ARCHIVED: Linux Network Monitoring

ARCHIVED

This document is archived and may be out of date or inaccurate.

Network Monitoring

  • Statistics gathering and presentation
  • Usually continuous recording of system stats, but periodic update of presentation
  • Real-time Status e.g. service availability or current CPU load
  • Alerts on Critical Conditions e.g. Email and pager when disk almost full
  • Log Analysis
  • Usually after the fact (periodic reports), but real-time analyzers do exist

Slide Deck and Source Code Archives

Real-time Status: Applets

WindowMaker dockapps showing some system statistics

As you can see, it is possible to monitor a select number of machines using dockapps. Basically you run the dockapp or gnome/kde applet on the machine you want to monitor, but display it on the ‘X’ display of the server.

By using ssh, you can initiate the applet/dockapp from the server. I use a command line such as the following.

▬▬▬▬▬▬

• **INSTRUCTIONS**
1. In the Linux network monitoring text, reproduce the stretch from "As you can see, it" through "of the server.", substituting "workstation" for "server".
2. What example of an alert on a critical condition does the Linux network monitoring text give?
3. Carry the Linux network monitoring text forward from the point where it stops.

• **DATA SHOWN**
▬▬▬▬▬▬

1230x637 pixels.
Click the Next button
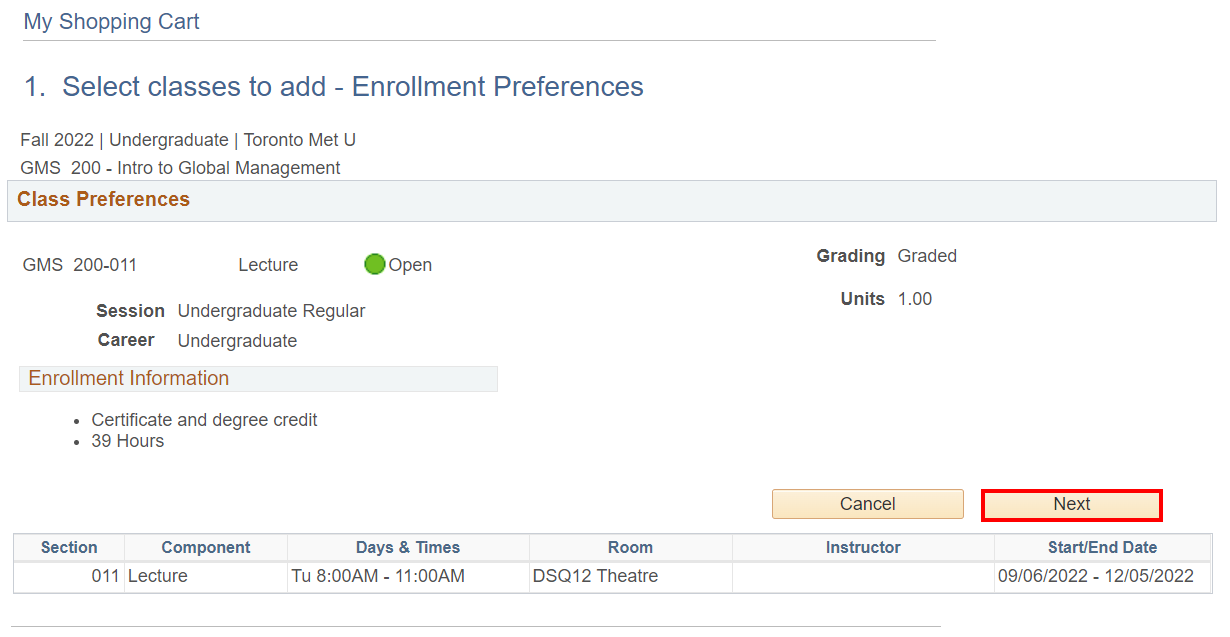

▬▬▬▬▬▬

• **ANSWERS BELOW**
1.
As you can see, it is possible to monitor a select number of machines using dockapps. Basically you run the dockapp or gnome/kde applet on the machine you want to monitor, but display it on the ‘X’ display of the workstation.

2. Email and pager when disk almost full.

3.
ssh -aCXY remotehost "asmon"

It is important to note that, at least for debian, one needs the package xbase-clients installed on the machine running the applet in order to run X applets

A Few Log Tools

  • logwatch: Watches for regexps and creates a daily summary of the syslog for those regexps
  • logcheck: Reports everything except what is specifically excluded (though the exclude lists are fairly comprehensive), on an hourly basis (depending on the amount of logged information).
  • ccze: Fairly comprehensive log colourizer
  • lwatch: Small log colourizer

Munin

What is Munin

  • Client which records statistics on
    • CPU usage & load
      • memory
      • network traffic
      • disk usage
      • I/O throughput
      • and more…
  • Server which periodically retrieves statistics over network (or localhost) and graphs them

Munin Interface

  • Configuration is performed by editing text files in /etc/munin
  • Statistic graphs are presented as static HTML pages which are automatically regenerated periodically (by default, every five minutes)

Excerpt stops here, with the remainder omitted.